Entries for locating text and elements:
***
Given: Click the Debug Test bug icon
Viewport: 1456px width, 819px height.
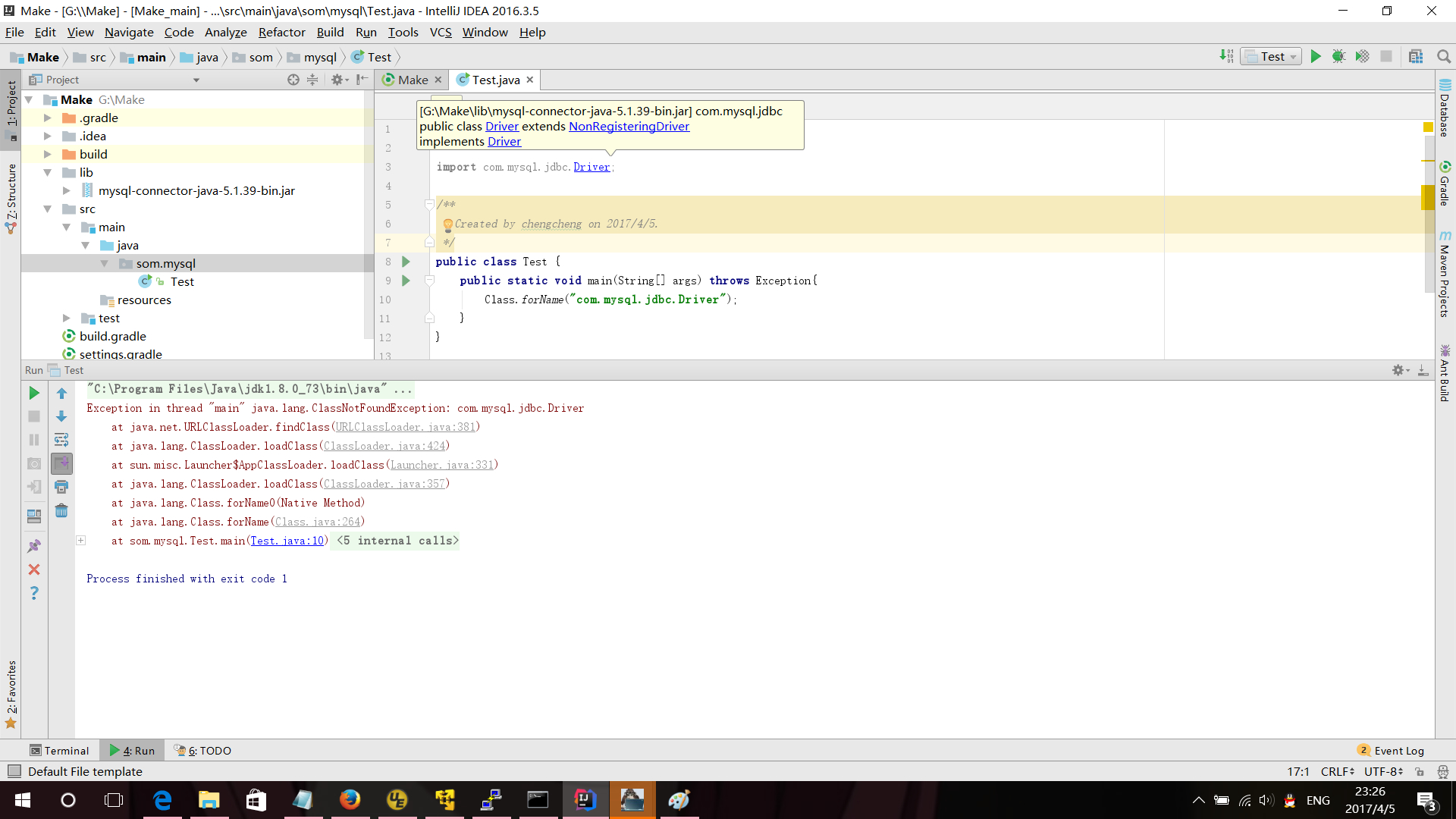Looking at the screenshot, I should pos(1338,57).
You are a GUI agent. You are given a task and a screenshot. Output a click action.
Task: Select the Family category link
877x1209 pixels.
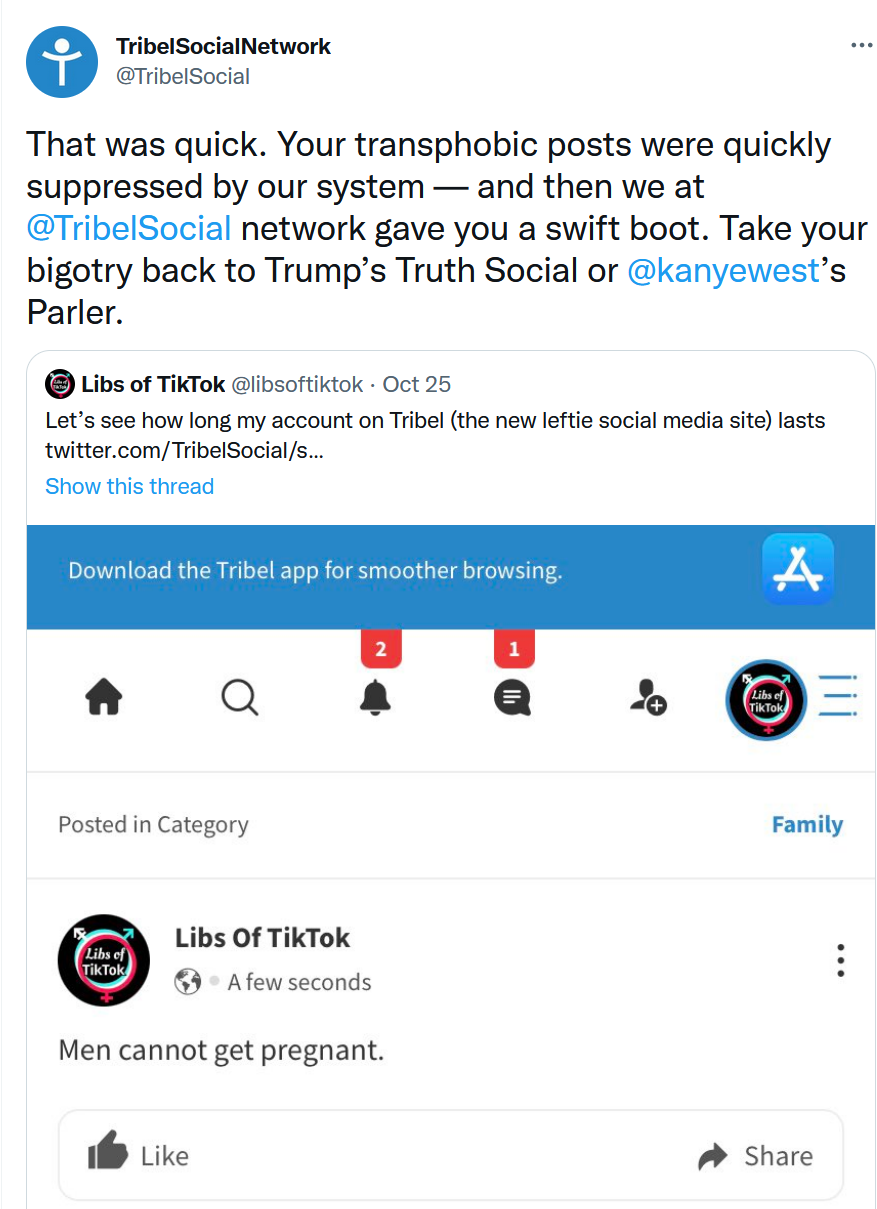[x=806, y=825]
***
> WRITTEN INSTRUCTION: Copy out every line of the listing above word for word, leaving out the pictures.

> RESULT BELOW:
Given: Click the Debug Test bug icon
Viewport: 1456px width, 819px height.
Looking at the screenshot, I should pos(1338,57).
You are a GUI agent. You are given a task and a screenshot. Output a click action.
Task: Select the Family category link
877x1209 pixels.
[x=806, y=825]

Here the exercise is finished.